**Selected text**
>>>>>
It depends on how much you want to spend. The easiest and cheapest is to drill the hole with a drill and then use a file to to square it out' The next step up is to drill the hole and broach out the square. Broaches can be made or purchased. Then come rotary broaches, EDMs and other expensive equipment. Blind holes are going to require the expensive stuff or very intricate hand crafting.

Randy
 
Depending on the nature of the product, there may be a way around it (so to speak). I have made crank handles by milling a slot, then welding a small plate in place to make up the 4th side. A little machining, or grinding....and you have a square hole suitable for a vise handle or some such. If you have a blind hole and have to rotary broach it, or hand work it, cut a relief groove at the bottom so you have a place for chips to go. A normal broach won't work in a blind hole. Too long.
 
You can buy square holes in the form of a shaft with a square hole in the center from most good supply houses. I keep a few around for making tool holders up and you usually you put a set screw in it so that holds it in place. ;) You can also lo-temp silver braze the sleeve in.:biggrin:
Also have a bunch of silver solder left over from my working days & sure am glad at the price today. You can achieve 60000 psi strength with the silver braze which is as good as 6011 welding rod;)
 
Look up Watts drill made near Pittsburgh, PA. They cost alot, but work good. Mill out 2 half pieces then weld together is a cheaper way if that will work for you.
<<<<<
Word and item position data
>>>>>
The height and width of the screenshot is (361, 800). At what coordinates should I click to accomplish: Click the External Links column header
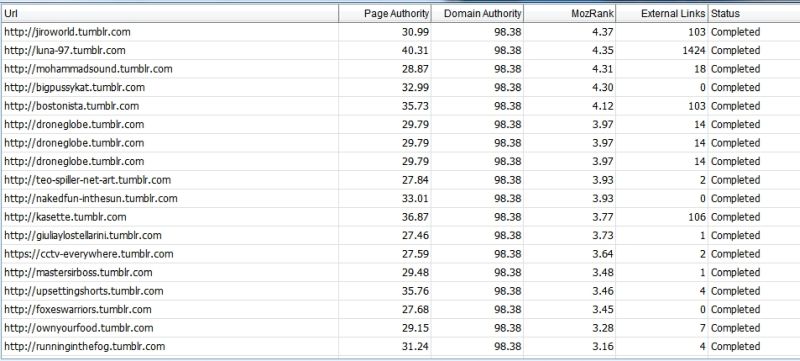click(x=662, y=13)
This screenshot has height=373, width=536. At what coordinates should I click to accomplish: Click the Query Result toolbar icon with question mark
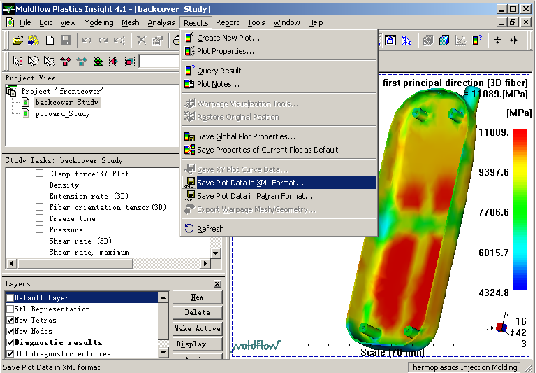click(477, 40)
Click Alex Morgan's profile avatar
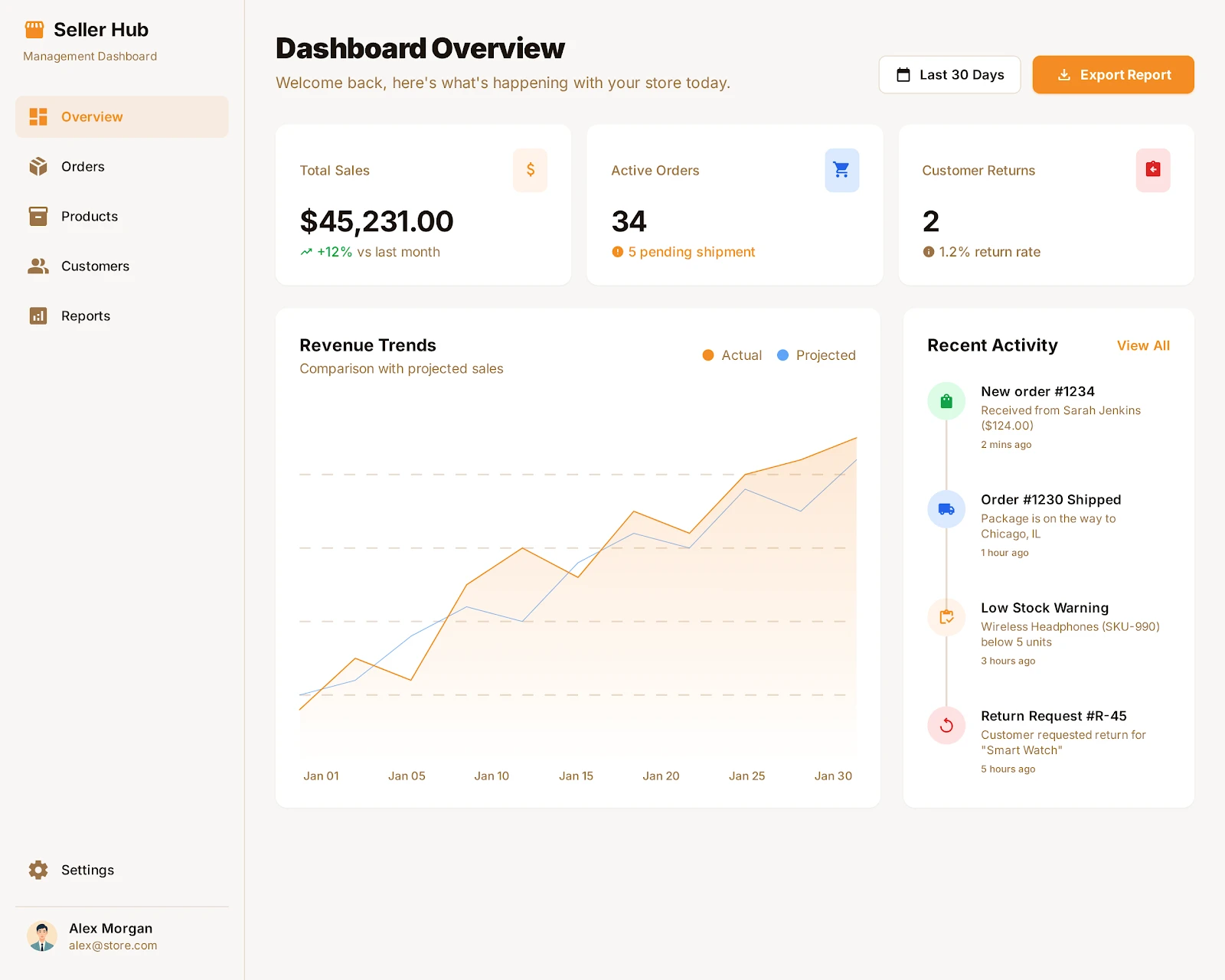1225x980 pixels. click(44, 936)
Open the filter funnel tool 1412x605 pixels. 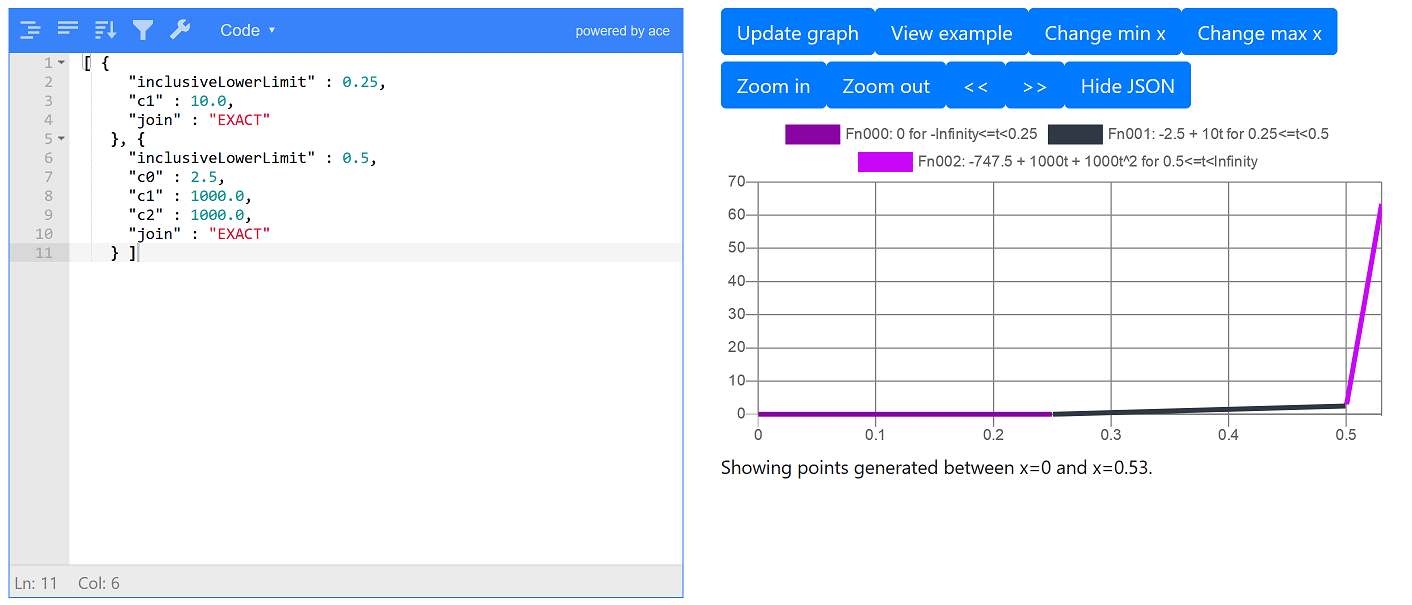(143, 30)
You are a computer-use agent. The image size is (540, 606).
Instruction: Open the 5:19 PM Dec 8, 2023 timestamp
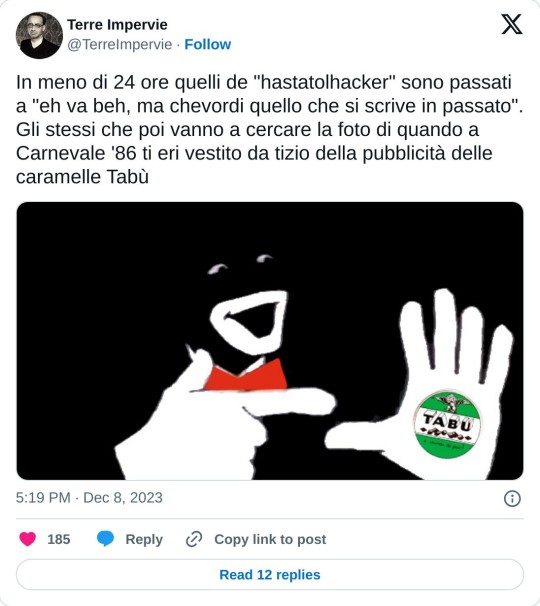89,497
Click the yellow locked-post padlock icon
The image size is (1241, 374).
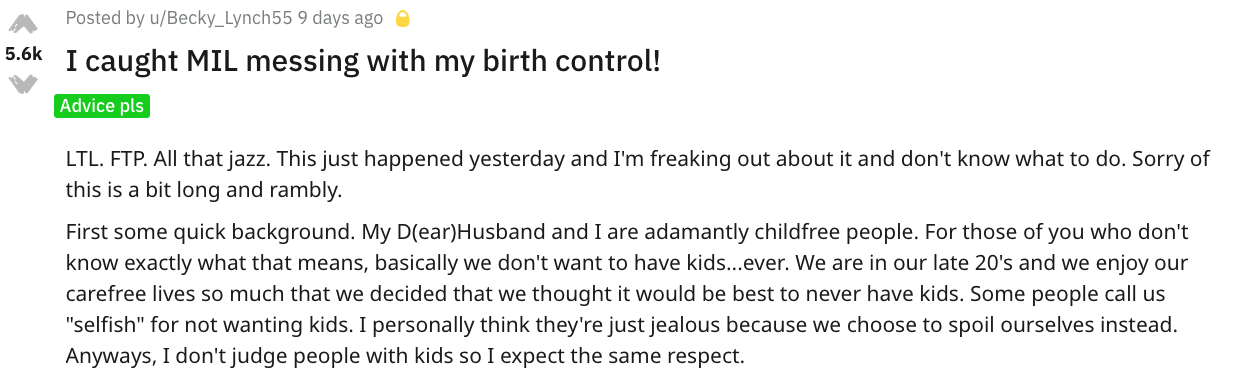tap(403, 18)
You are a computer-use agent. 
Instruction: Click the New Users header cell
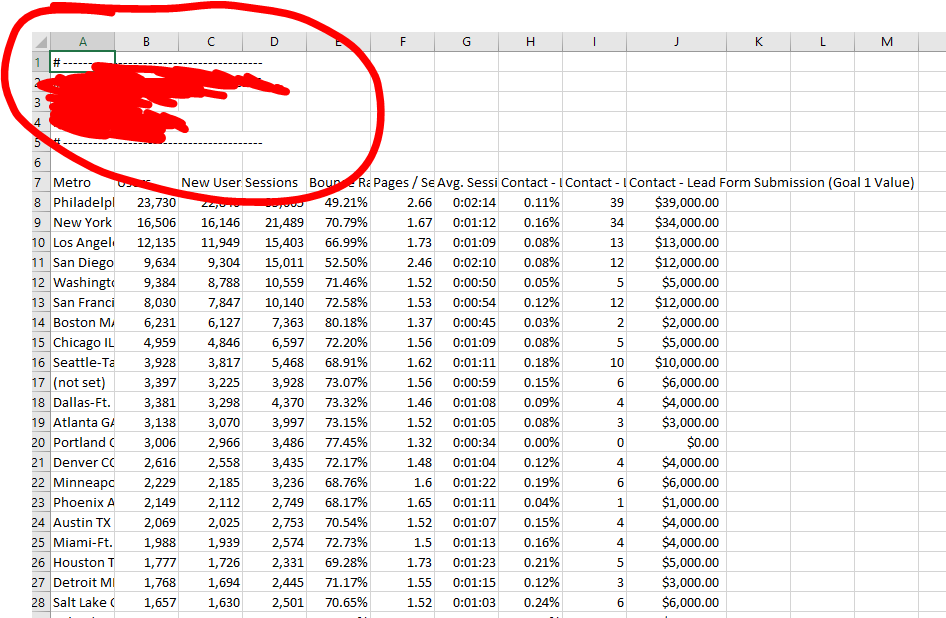coord(210,183)
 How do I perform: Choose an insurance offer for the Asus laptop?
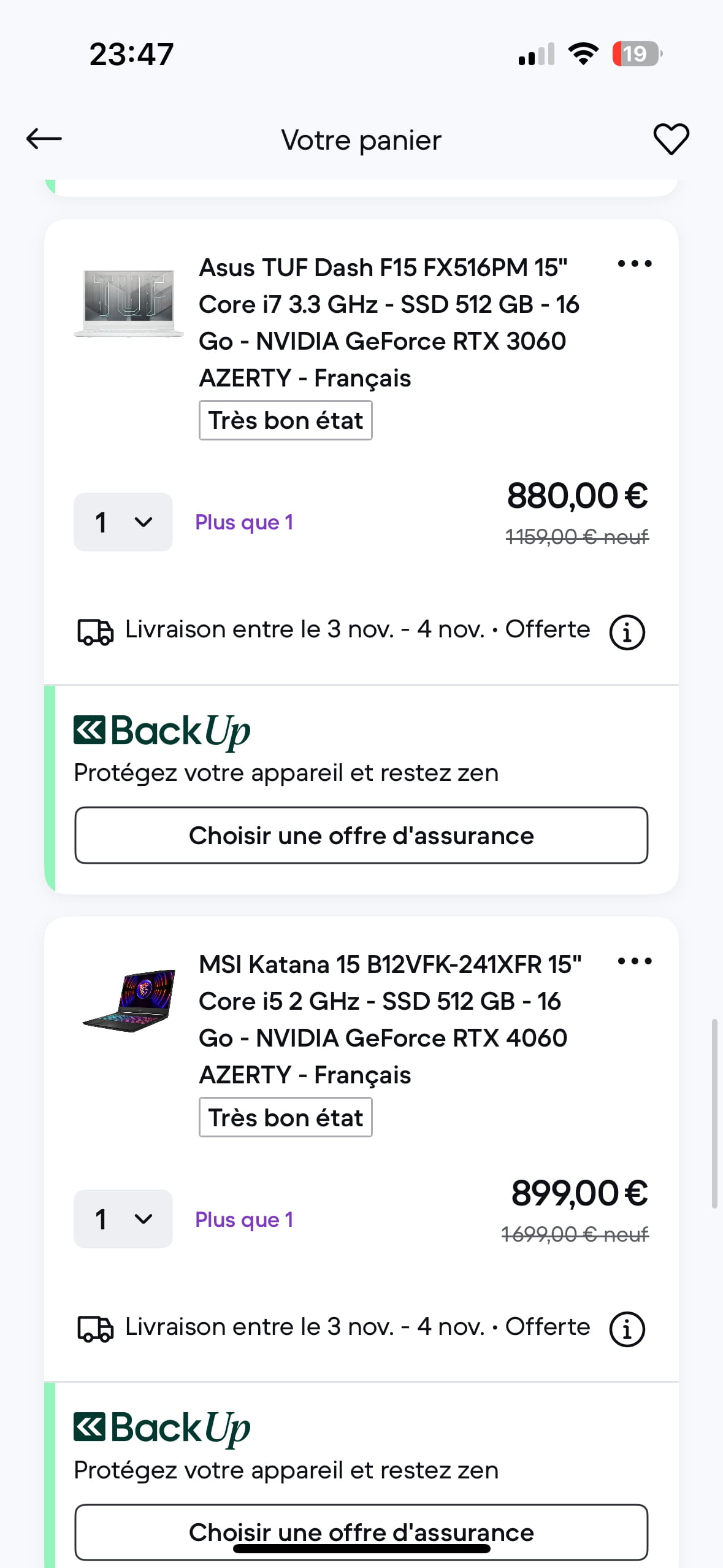pyautogui.click(x=361, y=836)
<<<<<
**Tasks**
1/ According to the square-hole discussion, what strength can silver braze achieve?
2/ Output the passage of the square-hole discussion between "It depends on" and "hole. Too long.", inclusive.

**Expected results**
1/ 60000 psi, which is as good as 6011 welding rod.

2/
It depends on how much you want to spend. The easiest and cheapest is to drill the hole with a drill and then use a file to to square it out' The next step up is to drill the hole and broach out the square. Broaches can be made or purchased. Then come rotary broaches, EDMs and other expensive equipment. Blind holes are going to require the expensive stuff or very intricate hand crafting.

Randy
 
Depending on the nature of the product, there may be a way around it (so to speak). I have made crank handles by milling a slot, then welding a small plate in place to make up the 4th side. A little machining, or grinding....and you have a square hole suitable for a vise handle or some such. If you have a blind hole and have to rotary broach it, or hand work it, cut a relief groove at the bottom so you have a place for chips to go. A normal broach won't work in a blind hole. Too long.